Museum in Tacoma, Washington, US

Children's Museum of Tacoma is a nonprofit museum for children located in Tacoma, Washington. The museum officially opened in 1986. The museum offers hands on play-to-learn experiences for children. In 2018 the museum secured a 1.6 million dollar commitment from the U.S. Department of Defense to open a satellite location on a military base (Joint Base Lewis-McChord).

==History==
The museum was established in 1985, and opened in 1986: it features play activities and hands on learning for children. In 2000 Tanya Durand became the Executive director.

In 2012 the museum moved to a larger venue in Tacoma Washington. The museum also began a policy of allowing customers to pay whatever they want to pay for admission. The museum has three separate themes: Woods, Water and Voyager.

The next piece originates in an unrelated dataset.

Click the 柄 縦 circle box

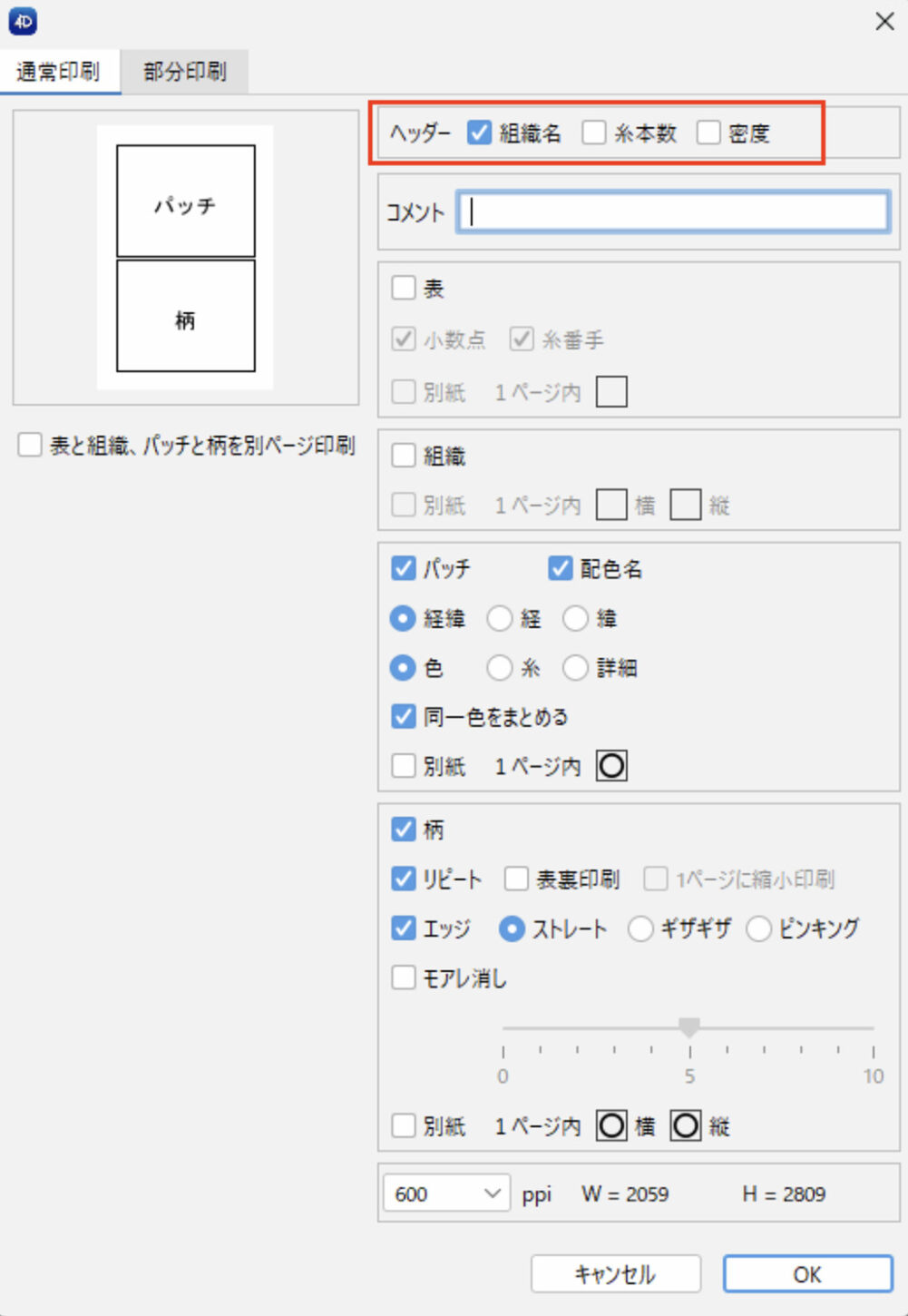[686, 1126]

===The University of Washington Tacoma===
In 2015 The University of Washington Tacoma and the Children's Museum of Tacoma opened a learning center called The Muse. The Muse was set up to serve the children of instructors and staff of the university.

===Partnership with the U.S. Department of Defense===
In 2018 the Children's Museum made plans with the support of the U.S. Department of Defense to open a second museum on the Joint Base Lewis-McChord. The museum is converting a skating rink on the base. The museum is expected to open in 2020. The Department of Defense committed $1.6 million to the project.

In January 2020 it was announced that Boeing and the Employees Community Fund (ECF) of Boeing have donated $1.5-million to the new Children's Museum of Tacoma which will be on the Joint Base Lewis-McChord.